Die Stadt München legte gegen diese Entscheidung Beschwerde bei der Beschwerdekammer ein.

Die Kammer musste diese Angelegenheit genau zu dem Zeitpunkt entscheiden, als Großveranstaltungen, an denen Hunderte von Menschen teilnahmen, wegen der Pandemie von den Regierungen verboten wurden. Die Kammer betonte jedoch, dass dies keinen Einfluss auf das Ergebnis der Entscheidung hatte.

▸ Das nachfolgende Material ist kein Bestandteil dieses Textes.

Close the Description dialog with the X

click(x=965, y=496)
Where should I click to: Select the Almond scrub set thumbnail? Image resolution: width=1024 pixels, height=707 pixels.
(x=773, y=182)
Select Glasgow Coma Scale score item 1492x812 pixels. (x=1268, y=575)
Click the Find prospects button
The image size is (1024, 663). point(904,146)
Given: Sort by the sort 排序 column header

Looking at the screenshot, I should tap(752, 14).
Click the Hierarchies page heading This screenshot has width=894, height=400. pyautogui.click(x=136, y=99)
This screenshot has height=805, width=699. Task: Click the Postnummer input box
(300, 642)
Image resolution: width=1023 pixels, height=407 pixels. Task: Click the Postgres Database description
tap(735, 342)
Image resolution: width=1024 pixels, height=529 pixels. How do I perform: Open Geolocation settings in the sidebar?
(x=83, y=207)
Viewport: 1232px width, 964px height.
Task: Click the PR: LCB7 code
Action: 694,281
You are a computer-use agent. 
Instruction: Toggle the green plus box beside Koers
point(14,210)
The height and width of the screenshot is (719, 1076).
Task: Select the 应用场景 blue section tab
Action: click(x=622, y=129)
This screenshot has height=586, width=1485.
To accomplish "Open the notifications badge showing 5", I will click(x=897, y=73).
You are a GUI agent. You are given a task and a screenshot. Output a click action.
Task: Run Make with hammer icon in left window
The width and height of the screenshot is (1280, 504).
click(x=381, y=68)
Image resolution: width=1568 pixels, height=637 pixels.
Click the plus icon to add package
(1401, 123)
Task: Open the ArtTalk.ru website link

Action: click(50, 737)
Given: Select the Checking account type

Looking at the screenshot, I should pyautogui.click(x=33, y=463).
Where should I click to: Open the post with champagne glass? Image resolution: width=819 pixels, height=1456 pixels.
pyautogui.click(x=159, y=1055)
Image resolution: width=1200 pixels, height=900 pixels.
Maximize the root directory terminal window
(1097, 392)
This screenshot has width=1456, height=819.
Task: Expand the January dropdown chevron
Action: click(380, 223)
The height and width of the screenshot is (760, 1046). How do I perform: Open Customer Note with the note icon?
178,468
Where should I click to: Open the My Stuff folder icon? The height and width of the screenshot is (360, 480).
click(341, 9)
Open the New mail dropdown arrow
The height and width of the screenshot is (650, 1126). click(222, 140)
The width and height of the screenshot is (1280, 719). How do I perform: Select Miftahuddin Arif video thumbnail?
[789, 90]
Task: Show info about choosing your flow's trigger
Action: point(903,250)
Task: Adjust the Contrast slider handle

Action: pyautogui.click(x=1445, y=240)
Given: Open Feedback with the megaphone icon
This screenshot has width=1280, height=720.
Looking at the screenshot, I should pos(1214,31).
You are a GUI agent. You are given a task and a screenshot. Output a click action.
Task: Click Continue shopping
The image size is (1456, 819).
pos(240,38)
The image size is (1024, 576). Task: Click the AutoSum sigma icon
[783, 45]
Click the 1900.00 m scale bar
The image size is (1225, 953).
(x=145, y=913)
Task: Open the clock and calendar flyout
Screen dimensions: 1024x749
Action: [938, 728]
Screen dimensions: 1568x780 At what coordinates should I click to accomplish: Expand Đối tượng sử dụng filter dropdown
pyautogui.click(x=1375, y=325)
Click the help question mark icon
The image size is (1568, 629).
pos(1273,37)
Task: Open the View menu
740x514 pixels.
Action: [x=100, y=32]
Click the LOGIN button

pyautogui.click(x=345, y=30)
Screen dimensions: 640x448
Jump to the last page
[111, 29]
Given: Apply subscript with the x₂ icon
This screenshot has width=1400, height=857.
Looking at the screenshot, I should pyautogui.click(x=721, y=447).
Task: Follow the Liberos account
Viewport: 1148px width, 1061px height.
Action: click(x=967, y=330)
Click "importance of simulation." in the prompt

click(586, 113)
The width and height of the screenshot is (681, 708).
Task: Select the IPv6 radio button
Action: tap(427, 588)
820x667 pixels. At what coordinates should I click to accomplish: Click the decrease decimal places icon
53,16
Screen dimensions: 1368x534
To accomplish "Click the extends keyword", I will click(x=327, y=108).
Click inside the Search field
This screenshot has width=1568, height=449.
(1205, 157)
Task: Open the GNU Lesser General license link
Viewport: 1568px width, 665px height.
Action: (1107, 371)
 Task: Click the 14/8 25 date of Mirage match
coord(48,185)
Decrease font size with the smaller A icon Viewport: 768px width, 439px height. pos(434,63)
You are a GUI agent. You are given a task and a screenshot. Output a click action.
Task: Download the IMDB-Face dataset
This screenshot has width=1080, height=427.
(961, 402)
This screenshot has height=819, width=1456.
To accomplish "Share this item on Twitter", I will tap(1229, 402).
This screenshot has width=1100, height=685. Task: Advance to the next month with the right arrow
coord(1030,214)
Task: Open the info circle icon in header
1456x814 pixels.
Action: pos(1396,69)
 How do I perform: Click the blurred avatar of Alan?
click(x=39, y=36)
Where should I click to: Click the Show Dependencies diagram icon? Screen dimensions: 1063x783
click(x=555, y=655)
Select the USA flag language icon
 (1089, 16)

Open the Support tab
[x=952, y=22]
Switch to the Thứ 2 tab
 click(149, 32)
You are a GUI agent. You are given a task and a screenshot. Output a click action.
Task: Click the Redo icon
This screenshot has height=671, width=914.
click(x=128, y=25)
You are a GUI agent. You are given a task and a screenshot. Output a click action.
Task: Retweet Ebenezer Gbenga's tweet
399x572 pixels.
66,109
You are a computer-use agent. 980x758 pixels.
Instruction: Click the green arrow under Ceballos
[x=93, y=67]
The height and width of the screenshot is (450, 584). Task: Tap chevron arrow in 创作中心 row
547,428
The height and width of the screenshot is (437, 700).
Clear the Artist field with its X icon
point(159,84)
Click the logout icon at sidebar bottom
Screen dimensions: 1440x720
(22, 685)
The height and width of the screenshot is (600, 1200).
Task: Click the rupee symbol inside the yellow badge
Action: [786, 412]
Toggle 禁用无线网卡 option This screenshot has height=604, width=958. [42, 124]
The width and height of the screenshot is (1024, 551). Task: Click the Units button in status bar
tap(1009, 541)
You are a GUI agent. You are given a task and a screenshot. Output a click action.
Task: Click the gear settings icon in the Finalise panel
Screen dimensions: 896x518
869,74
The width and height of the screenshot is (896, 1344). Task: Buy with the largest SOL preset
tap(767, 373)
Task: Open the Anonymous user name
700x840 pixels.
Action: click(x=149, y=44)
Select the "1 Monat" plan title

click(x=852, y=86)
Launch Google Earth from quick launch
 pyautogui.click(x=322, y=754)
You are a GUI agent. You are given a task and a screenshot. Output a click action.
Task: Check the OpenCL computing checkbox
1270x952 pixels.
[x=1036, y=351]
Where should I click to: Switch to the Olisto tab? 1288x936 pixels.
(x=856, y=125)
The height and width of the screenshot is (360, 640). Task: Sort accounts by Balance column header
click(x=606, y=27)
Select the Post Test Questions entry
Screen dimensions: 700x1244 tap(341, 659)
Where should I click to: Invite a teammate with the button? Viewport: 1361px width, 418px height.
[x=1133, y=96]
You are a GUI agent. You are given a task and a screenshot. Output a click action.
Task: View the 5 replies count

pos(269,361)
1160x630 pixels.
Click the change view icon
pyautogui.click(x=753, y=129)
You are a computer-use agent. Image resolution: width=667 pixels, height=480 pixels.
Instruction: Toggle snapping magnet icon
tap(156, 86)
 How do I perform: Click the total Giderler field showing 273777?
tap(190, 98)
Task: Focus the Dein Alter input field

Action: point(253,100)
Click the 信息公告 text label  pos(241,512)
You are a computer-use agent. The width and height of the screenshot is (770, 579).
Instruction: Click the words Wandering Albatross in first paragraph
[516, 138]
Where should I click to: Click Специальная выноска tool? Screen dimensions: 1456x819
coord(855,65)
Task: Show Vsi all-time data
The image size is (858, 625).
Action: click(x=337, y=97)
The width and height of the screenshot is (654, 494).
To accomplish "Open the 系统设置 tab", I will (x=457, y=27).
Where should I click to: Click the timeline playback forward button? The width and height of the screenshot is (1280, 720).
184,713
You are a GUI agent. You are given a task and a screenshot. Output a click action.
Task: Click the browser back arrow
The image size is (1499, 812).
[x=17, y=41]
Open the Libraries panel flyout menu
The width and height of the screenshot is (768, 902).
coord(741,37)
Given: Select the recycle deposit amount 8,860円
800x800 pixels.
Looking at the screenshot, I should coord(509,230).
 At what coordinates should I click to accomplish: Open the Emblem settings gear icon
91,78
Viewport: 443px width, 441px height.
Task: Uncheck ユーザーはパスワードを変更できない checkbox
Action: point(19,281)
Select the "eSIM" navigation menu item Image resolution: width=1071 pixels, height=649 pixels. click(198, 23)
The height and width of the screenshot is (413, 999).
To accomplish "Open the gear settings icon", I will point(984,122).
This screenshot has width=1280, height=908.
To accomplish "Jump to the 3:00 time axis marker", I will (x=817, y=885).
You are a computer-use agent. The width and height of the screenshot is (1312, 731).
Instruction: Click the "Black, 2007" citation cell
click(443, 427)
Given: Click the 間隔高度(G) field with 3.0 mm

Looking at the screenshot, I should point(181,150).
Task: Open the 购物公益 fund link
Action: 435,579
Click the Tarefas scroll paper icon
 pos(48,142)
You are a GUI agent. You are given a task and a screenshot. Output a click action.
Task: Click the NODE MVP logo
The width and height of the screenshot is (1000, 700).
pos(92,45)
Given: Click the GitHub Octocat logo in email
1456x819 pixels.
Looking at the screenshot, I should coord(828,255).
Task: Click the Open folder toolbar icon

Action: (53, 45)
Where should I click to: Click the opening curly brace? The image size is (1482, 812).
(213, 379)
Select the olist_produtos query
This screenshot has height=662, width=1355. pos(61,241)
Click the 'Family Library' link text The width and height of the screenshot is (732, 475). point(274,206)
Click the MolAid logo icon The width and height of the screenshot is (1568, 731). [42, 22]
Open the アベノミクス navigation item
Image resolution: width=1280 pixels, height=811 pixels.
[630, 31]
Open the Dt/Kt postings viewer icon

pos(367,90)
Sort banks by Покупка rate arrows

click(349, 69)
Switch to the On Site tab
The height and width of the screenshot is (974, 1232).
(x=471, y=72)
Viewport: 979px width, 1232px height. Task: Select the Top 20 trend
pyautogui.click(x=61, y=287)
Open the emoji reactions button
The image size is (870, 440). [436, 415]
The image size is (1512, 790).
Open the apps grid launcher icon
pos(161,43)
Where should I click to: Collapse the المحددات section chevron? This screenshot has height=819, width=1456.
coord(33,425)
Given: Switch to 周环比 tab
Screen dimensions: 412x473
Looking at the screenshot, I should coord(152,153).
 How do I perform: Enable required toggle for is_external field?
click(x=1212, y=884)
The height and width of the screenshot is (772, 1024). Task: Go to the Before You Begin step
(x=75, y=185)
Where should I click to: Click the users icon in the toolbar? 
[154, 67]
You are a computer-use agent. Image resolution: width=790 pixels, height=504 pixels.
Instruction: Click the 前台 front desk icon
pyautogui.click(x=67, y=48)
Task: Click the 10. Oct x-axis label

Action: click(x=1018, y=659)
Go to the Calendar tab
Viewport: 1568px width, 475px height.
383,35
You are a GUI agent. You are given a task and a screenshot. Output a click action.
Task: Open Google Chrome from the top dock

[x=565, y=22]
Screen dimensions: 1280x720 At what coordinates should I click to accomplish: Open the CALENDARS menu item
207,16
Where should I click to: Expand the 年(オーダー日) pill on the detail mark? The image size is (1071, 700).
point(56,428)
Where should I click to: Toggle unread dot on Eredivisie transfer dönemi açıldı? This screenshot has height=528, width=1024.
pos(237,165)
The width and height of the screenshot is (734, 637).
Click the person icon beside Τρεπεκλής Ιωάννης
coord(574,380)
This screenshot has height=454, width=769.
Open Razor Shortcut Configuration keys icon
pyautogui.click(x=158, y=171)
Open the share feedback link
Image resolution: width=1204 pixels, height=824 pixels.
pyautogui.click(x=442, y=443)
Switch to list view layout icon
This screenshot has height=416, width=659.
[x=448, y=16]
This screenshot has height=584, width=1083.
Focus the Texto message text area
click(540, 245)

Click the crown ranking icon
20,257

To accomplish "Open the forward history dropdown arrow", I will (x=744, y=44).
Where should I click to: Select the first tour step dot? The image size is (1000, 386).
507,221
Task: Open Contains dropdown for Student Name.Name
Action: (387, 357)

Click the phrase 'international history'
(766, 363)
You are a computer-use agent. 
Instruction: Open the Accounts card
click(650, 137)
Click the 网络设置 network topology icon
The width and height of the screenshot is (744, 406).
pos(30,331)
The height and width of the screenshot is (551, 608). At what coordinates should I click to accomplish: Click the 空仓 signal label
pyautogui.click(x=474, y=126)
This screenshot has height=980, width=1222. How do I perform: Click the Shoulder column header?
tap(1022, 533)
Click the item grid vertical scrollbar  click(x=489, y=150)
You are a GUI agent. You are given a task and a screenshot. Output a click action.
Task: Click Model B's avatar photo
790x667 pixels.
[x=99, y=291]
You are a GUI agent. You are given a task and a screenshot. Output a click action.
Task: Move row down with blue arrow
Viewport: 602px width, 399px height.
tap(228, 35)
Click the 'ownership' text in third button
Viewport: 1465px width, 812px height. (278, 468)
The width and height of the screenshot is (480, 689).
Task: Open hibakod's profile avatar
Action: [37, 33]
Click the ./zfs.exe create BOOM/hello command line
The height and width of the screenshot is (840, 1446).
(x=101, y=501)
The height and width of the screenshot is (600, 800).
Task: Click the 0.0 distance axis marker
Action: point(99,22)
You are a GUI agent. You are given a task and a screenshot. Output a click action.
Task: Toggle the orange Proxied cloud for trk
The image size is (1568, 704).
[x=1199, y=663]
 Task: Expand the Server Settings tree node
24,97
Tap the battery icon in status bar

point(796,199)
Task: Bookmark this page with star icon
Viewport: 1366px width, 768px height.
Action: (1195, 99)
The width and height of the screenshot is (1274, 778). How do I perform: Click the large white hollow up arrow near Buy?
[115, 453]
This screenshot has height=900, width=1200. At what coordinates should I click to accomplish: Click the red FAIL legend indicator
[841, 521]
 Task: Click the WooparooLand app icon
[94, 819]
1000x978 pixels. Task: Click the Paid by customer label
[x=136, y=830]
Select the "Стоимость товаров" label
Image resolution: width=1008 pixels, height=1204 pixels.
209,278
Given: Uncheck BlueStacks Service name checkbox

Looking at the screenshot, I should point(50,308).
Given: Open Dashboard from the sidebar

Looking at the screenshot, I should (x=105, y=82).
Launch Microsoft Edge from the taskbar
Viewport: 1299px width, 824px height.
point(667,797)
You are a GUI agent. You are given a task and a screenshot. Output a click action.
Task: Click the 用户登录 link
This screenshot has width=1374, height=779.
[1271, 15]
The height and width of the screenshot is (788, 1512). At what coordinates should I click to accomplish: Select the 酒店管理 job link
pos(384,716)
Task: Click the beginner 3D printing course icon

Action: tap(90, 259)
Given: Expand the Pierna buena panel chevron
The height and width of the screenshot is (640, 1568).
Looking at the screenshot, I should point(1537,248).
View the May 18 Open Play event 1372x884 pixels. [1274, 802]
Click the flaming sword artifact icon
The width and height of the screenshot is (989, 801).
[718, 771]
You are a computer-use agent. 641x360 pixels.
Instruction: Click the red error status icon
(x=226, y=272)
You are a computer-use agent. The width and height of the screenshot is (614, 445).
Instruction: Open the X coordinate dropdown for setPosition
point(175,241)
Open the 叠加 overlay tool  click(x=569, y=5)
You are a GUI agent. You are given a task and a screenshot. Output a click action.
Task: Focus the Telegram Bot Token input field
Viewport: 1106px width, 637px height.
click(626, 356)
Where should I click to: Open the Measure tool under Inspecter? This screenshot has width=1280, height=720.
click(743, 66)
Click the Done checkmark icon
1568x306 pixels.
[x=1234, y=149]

Die Kammer stimmte mit der Prüfungsabteilung des EUIPO darin überein, dass der Begriff „Oktoberfest“ für ein im Oktober stattfindendes Volksfest beschreibend ist und auch von vielen anderen Veranstaltern von Bierfesten verwendet wird. Sie war jedoch mit der Bewertung der von der Stadt München vorgelegten Beweise nicht einverstanden; obwohl es in ganz Deutschland und Österreich eine Reihe anderer Volksfeste gibt, gab es keine Beweise dafür, dass die Verbraucher davon ausgehen würden, dass die Stadt München auch der Veranstalter dieser Feste ist, wie es beim Oktoberfest München der Fall ist.

Sie hob daher die Entscheidung des EUIPO weitgehend auf, hielt aber die Beanstandungen für die Dienstleistungen im Zusammenhang mit der Bereitstellung von Speisen und Getränken (in den Klassen 41 und 43) sowie für die damit verbundenen Speisen und Getränke selbst in den Klassen 29, 30, 32 und 33 aufrecht.

Abschließend erklärte die Kammer, dass die Stadt München Schutz für den Begriff „Oktoberfest“ für verschiedene Merchandising-Waren genießt und daher gegen Nachahmer vorgehen kann, die versuchen, das attraktive Zeichen auszunutzen. Die Veranstaltung des kultigen Festes „Oktoberfest“ selbst bleibt jedoch ungeschützt.

Die Stadt München scheint sich nicht so leicht geschlagen zu geben, denn aus jüngsten Presseartikeln geht hervor, dass sie weiter kämpfen und die Entscheidung der Kammer vor dem Gericht der Europäischen Union anfechten wird. Außerdem hat sie am 7. Oktober 2020 zwei neue EU-Marken angemeldet: „Münchner Oktoberfest“ und „Oktoberfest München“ und es wird interessant sein zu sehen, wie sich diese Fälle entwickeln.

Prost!

UPDATE VON 09/2023:
Da das Oktoberfest in München gerade auf Hochtouren angelaufen ist, liefern wir hier ein Update zur markenrechtlichen Seite des Ereignisses. Die Europäische Unionsmarke Nr. 15535008 „Oktoberfest“, welche wie berichtet für eine umfangreiche Liste an Waren und Dienstleistungen eingetragen worden ist, wurde erneut angegriffen. Eine nicht näher bezeichnete dritte Partei reichte einen Löschungsantrag ein.
Jetzt wurde eine erste Entscheidung durch das EUIPO veröffentlicht, die der Marke den Schutz für Glaswaren, wie Biergläser, und Bekleidung, Schuhwerk und Kopfbedeckungen versagte. Das Amt war dabei überzeugt davon, dass „Biergläser und Bierbecher auf dem relevanten Markt von vielen verschiedenen Unternehmen vertrieben [werden], die einen Oktoberfest Stil haben, d.h. die Art von Gläsern oder Krügen, mit denen Bier auf dem Oktoberfest serviert wird.“ In ähnlicher Weise argumentierte das Amt, dass sehr viele verschiedene Unternehmen Bekleidung, Schuhwerk und Kopfbedeckungen verkaufen würden, die einen „Oktoberfest-Stil“ haben, d.h. entweder traditionell Bayrisch oder im „Party Stil“.
Auch wenn aus der Entscheidung nicht klar wird, was genau mit „Oktoberfest Stil“ oder „Party Stil“ gemeint ist, scheint dies auf einer Linie mit der aktuellen Europäischen Rechtsprechung zu sein.
Der weitergehende Löschungsantrag, dass die Marke von der Stadt München bösgläubig angemeldet worden sei, wurde vom Amt zurückgewiesen.

Es bleibt allerdings spannend, denn der Löschungsantragsteller hat Beschwerde gegen diese Entscheidung des EUIPO eingelegt.

 

[1] R 1840/2019-4

 

Dieser Artikel wurde von HGF Rechtsanwältin Olivia Petter verfasst.